10. Restricted Stock Award Agreement Binding on Successors. The terms of this Restricted Stock Award Agreement shall be binding upon the Participant and upon the Participant’s heirs, executors, administrators, personal representatives, transferees, assignees and successors in interest, and upon the Company and its successors and assignees, subject to the terms of the Plan.
11. No Assignment. Notwithstanding anything to the contrary in this Restricted Stock Award Agreement, neither this Restricted Stock Award Agreement nor any rights granted herein shall be assignable by the Participant.

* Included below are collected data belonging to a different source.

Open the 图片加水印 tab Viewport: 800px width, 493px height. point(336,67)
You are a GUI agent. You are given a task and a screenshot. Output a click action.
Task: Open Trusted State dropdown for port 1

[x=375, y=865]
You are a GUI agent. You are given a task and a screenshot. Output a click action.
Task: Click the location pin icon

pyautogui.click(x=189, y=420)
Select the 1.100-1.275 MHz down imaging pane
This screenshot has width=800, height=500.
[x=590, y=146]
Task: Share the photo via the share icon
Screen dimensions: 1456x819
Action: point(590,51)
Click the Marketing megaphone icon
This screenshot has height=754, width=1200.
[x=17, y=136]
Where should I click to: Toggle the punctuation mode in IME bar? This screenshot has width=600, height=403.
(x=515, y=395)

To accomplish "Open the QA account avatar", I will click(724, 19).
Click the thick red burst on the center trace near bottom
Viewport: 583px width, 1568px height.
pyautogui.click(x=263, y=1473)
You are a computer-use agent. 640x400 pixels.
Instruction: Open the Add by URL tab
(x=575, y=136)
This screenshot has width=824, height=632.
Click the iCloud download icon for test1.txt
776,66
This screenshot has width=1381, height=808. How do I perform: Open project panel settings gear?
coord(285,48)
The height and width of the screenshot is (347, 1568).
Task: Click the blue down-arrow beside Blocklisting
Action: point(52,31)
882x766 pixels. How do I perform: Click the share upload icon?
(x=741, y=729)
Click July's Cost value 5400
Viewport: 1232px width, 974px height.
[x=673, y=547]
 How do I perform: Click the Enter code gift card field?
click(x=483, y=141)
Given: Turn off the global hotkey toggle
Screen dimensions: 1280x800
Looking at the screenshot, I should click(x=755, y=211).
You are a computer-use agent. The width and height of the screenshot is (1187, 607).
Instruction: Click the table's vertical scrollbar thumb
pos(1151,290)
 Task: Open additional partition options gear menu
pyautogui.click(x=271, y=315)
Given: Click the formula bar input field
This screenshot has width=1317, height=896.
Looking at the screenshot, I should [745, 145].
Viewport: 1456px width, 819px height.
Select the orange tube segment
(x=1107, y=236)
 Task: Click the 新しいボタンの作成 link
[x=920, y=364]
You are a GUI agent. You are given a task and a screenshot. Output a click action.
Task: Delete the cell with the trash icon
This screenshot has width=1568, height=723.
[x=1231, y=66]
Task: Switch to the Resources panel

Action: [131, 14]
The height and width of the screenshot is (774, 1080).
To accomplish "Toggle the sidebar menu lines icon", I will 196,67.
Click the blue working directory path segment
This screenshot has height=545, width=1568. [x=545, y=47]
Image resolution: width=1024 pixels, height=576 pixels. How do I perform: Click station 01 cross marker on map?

12. Necessary Acts. The Participant hereby agrees to perform all acts, and to execute and deliver any documents that may be reasonably necessary to carry out the provisions of this Restricted Stock Award Agreement, including but not limited to all acts and documents related to compliance with federal and/or state securities and/or tax laws.
13. Severability. Should any provision of this Restricted Stock Award Agreement be held by a court of competent jurisdiction to be unenforceable, or enforceable only if modified, such holding shall not affect the validity of the remainder of this Restricted Stock Award Agreement, the balance of which shall continue to be binding upon the parties hereto with any such modification (if any) to become a part hereof and treated as though contained in this original Restricted Stock Award Agreement. Moreover, if one or more of the provisions contained in this Restricted Stock Award Agreement shall for any reason be held to be excessively broad as to scope, activity, subject or otherwise so as to be unenforceable, in lieu of severing such unenforceable provision, such provision or provisions shall be construed by the appropriate judicial body by limiting or reducing it or them, so as to be enforceable to the maximum extent compatible with the applicable law as it shall then appear, and such determination by such judicial body shall not affect the enforceability of such provisions or provisions in any other jurisdiction.